July 22, 2024

TBILISI, GEORGIA - JUL 18: Sale of agricultural products on central food market, Jul 18, 2011 in Tbilisi, Georgia. Suitable for farming areas account only for 16% of total territory of the country.


There has been a notable surge in the prices of essential food items across markets in Lagos State in the last two weeks.  

Notably, a carton of Minimie noodles has soared by 102.6%, jumping from N4,350 to N8,800. Similarly, a large bag of melon seeds now commands a price of N270,000, up from N220,000 at the beginning of March. Another example is the Bonita Slim Pasta pack, which has seen a price hike of N200, rising from N995 to N1,195 in the same period. 

These findings are part of a comprehensive food market survey. 

Despite a strengthening national currency against the US dollar, the upward trajectory of major food item prices persists, further diminishing the purchasing power of the average Nigerian.

This trend is particularly concerning given the significant portion of household budgets allocated to food expenditures. 

The National Bureau of Statistics (NBS) has disclosed that Nigeria’s headline inflation rate escalated to 31.70% in February 2024, a rise from the previous month’s 29.90%.

This 1.80% increment is attributed to several factors including the prolonged effects of fuel subsidy removal, which has led to increased expenses in household utilities, transportation, and production.  

Additionally, the depreciation of the naira due to market-driven exchange rate policies, the ongoing security challenges affecting food production, the conclusion of the harvest season, and the soaring costs of farm inputs have all contributed to this economic pressure. 

Specifically, the news highlighted a significant surge in food inflation, which soared to 37.92%, influenced by the escalated average costs of commodities. This marks a substantial 13.57% rise compared to the 24.35% rate of food inflation noted in February 2023.  

The month-over-month escalation in food inflation is attributed to the pronounced price increases of bread and cereals, tubers such as potatoes and yams, fish, and beverages like coffee, tea, and cocoa. 

The price of a 100kg bag of brown beans, initially averaging N108,700 in early March, has seen a 10.1% increase, reaching N119,650.  
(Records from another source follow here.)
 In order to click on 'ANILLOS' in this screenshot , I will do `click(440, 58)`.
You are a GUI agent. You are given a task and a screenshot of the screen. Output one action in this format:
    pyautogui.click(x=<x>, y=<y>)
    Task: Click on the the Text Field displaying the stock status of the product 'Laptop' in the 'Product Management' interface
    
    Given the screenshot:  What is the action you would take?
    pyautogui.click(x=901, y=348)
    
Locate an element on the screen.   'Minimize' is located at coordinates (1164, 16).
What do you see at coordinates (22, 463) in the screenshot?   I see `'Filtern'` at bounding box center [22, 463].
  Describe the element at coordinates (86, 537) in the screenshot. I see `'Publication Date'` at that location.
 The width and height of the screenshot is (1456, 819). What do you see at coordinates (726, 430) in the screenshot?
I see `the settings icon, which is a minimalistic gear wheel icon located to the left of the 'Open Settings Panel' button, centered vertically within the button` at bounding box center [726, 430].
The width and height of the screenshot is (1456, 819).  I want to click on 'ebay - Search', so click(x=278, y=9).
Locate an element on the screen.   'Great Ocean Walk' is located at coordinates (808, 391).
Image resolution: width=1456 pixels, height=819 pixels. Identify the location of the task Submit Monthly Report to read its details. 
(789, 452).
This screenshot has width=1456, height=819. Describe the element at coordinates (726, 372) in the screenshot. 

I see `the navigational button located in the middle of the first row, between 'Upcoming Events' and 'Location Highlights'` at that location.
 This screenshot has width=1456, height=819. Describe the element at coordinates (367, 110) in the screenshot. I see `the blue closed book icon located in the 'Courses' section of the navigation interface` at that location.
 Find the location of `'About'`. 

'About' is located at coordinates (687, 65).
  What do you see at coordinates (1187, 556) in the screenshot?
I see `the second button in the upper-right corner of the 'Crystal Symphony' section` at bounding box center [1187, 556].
Additionally, the cost for a 50kg bag of white garri rose by 15.1%, from an earlier average of N43,000 to now N49,500 over the span of two weeks. 

In a similar trend, a 400g package of Peak milk refill, previously sold for N3,850, has now climbed to an average price of N4,600, marking a N750 hike in just two weeks. 

A 500g packet of Milo refill experienced a 19.1% price surge, moving from N2,350 to a current average of N2,800. 

A large-sized tuber of yam, which was selling for an average of N3,500, has adjusted to an average price of N4,000. This change indicates a 14.3% price increase within a two-week period. 

Likewise, the price for a 5-litre gallon of local vegetable oil has escalated by 15%, from an earlier average of N7,800 to N9,000.  

A crate of eggs, formerly priced at N4,000, has also seen a 10% price jump, now selling at N4,400. 

The cost of a 10kg bag of Honeywell Semovita witnessed a 16.3% surge, now retailing at an average price of N14,250, up from its former average of N12,250. 

Furthermore, the average price for a large bag of pepper has risen by 17.4%, moving from N33,750 to N40,000. Meanwhile, a medium basket of round tomatoes has experienced a 15.5% increase in price, now averaging N27,000 compared to the earlier average of N23,000. 

It’s important to note that the prices of certain food items, including cooking gas refills, wheat, milk, and others, have remained unchanged. 

Amid soaring costs of food, transportation, and various services, Nigerians have voiced their frustrations in the latest food market survey. 

At Lagos’s Oyingbo market, retailer Farida Mustapha shared team her decision to leave the market empty-handed due to the steep rise in foodstuff prices, which exceeded her budget. She preferred shopping at the Lagos discount market despite its limited selection and the high volume of shoppers.  

A grain merchant at Daleko market remarked on the unexpected price jump in noodles, attributing it to demand and supply issues. He noted the difficulty his customers face in affording their usual purchases. “Nowadays, most purchases are noodles and spaghetti since rice has become more expensive, and even these items have seen a price increase”, he elaborated. 

Similarly, Rebecca, a mother of four shopping at Mushin market, voiced her dismay over the doubling prices of food items. “I can no longer afford to fulfil my children’s requests but rather what’s available. The variety in our meals has diminished as we find ourselves repeating the same dishes,” she shared. 

Malam Jubril, a pepper seller at Mile 12 market, linked the rise in pepper and tomato prices to increased transportation costs and insecurity. He explained that the surge in petrol and diesel prices has heavily influenced the cost of moving goods from the north to the south of Nigeria, affecting the retail prices of peppers and tomatoes.